Most of these systems exist because of the model’s constraints. The limitations became part of the architecture.

Ironically, that probably produced a more robust system than simply replacing the model with a larger one would have. A bigger model might shift the failure distribution, but it would not eliminate the need for orchestration, recovery paths, or forensic tooling.

Over time, more and more of the actual product value ended up living in the orchestration layer around the model.

The Difference Between a Demo and a Product

There is a recurring pattern in AI where a model appears impressive in isolation, but the real engineering only emerges later:

concurrency, retries, orchestration, cold starts, edge cases, long-form stability, user expectations.

Voice systems are no different. What we learned building Parkbench is that high-quality long-form AI speech is less about maximizing expressiveness and more about balancing:

stability
pacing
chunk topology
orchestration
quality control
rewriteable scripts
the constraints of the underlying model

Sometimes the most reliable solution is not the most complicated one. Often, it is the solution that respects the limits of the system, shapes the inputs around those limits, and reserves the heavy machinery for the rare cases where the simple path fails.

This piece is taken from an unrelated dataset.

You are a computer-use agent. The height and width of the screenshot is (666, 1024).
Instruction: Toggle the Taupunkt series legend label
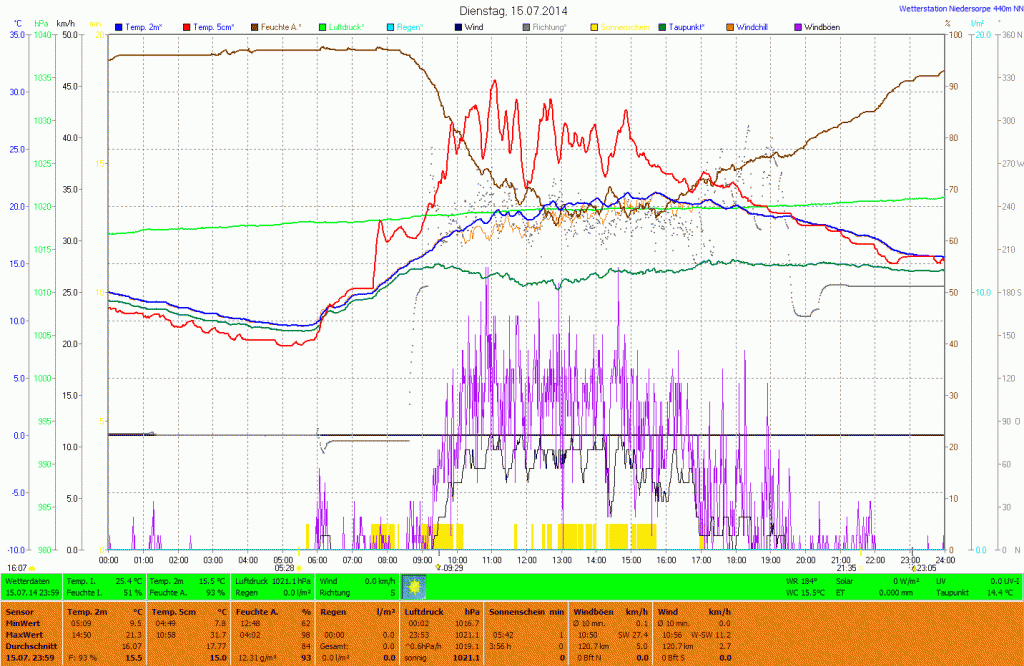click(690, 26)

The next problems are already visible: prosody consistency across very long generations, smoother cross-voice handoffs, pronunciation validation for proper nouns, calmness drift detection over time.

The underlying pattern probably will not change. The model is only one part of the system. Most of the work still happens in the layers around it.

Parkbench, 2026: Your thoughts are not training data. They are part of a relationship.